Truly unsupervised learning would occur the way that it does for children. They are let out to observe the world and learn patterns, often without any direct assistance from anyone else. Even with over-scheduling by helicopter parents, children can often freely roam the earth and discover new data and experiences.

Similarly, to have true unsupervised learning of machines, they would have to be able to travel and process the data they see.

At the beginning of his book Life 3.0, Max Tegmark weaves a sci fi tale about a team that built an AI called Prometheus. While it wasn’t directly focused on unsupervised classification, Prometheus was unsupervised and learned on its own. It eventually learned enough to dominate all mankind. But even in this fantasy world, its unsupervised escape only enabled the AI machine to roam the internet, which is not quite the same thing as real life after all.

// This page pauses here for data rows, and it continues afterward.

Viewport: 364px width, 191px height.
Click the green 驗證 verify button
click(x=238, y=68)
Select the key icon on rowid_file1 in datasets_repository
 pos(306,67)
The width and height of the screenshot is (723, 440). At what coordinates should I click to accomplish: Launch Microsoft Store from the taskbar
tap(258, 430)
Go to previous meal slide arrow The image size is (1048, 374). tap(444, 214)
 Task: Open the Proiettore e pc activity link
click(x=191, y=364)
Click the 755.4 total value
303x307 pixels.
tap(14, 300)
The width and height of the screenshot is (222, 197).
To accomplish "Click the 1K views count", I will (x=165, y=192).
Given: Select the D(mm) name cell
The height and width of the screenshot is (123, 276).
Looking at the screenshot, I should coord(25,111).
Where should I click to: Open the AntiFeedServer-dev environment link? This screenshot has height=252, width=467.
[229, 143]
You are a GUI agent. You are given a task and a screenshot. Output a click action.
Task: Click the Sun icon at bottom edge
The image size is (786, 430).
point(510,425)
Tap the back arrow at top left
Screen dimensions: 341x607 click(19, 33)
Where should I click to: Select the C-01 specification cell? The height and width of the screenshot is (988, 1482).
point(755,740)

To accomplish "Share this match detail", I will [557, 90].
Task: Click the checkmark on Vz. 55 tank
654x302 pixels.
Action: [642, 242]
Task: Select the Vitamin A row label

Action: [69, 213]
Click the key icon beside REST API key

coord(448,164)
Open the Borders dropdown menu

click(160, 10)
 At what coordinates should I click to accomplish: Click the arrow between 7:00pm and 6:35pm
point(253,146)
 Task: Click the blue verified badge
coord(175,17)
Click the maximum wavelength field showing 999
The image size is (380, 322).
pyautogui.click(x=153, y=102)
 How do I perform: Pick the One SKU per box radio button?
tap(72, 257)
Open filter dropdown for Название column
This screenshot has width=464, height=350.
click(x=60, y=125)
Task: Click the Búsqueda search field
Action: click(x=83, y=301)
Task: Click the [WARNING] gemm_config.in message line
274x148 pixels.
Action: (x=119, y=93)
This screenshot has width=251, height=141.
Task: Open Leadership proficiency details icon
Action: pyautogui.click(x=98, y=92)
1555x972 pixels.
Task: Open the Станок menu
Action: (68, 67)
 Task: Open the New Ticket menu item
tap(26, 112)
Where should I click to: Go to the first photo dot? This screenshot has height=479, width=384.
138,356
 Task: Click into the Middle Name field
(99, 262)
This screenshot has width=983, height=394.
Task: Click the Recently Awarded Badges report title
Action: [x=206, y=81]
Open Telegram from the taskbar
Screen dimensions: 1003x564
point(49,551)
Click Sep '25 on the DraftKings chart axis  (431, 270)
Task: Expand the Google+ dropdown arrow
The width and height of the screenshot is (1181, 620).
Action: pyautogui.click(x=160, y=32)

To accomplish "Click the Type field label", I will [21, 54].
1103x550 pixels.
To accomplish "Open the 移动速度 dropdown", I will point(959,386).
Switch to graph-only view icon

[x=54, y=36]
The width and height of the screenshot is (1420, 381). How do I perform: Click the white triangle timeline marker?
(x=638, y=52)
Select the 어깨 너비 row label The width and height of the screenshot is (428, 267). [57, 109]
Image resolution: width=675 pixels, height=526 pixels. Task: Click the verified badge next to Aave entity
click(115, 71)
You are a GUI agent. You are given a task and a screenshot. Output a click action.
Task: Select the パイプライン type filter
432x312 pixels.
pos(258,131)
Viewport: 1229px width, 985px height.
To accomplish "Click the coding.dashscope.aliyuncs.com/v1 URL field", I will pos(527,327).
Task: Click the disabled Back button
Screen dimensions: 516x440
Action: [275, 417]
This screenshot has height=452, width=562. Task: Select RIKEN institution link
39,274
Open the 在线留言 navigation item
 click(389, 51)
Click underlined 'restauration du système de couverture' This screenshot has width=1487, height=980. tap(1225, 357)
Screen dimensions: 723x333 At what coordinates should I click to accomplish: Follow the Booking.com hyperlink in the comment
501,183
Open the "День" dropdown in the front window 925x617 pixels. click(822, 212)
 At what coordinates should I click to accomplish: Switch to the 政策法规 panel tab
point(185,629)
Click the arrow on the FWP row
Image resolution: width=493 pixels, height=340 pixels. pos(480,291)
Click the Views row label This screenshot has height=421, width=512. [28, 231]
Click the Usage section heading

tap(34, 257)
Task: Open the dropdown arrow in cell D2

It is likely, for a while longer, that a significant portion of human behavior will occur outside of the internet 🙂

(And, as we saw with Microsoft’s chatbot Tay, an AI can also learn some unfortunate and incorrect things on the open internet.)

While not quite letting robots roam free in the real world, researchers at Stanford University’s Vision and Learning Lab “have developed iGibson, a realistic, large-scale, and interactive virtual environment within which a robot model can explore, navigate, and perform tasks.” (More about this at A Simulated Playground for Robots)

https://time.com/3983475/hitchbot-assault-video-footage/

There was HitchBOT a few years ago which traveled around the US, although I don’t think that it added to its knowledge along the way, and it eventually met up with some nasty humans. (For more see here and here.)

 

Perhaps self-driving cars or walking robots will eventually be able to see the world freely as we do. Ford Motor Company’s proposed delivery robot roams around, but it is not really equipped for learning. The traveling, learning machine will likely require a lot more computing power and time than we currently use in machine learning.

Of course, there is also work on the computing part of problem, as this July 21st headline shows, “Machines Can Learn Unsupervised ‘At Speed Of Light’ After AI Breakthrough, Scientists Say.” But that’s only the computing part of the problem and not the roaming around the world part.

These more recent projects are evidence that the AI researchers realize their models are not being built in a truly unsupervised way. Despite the hoped-for progress of these projects, for now, that is why data scientists need to be careful how they train and supervise a machine even in unsupervised learning mode.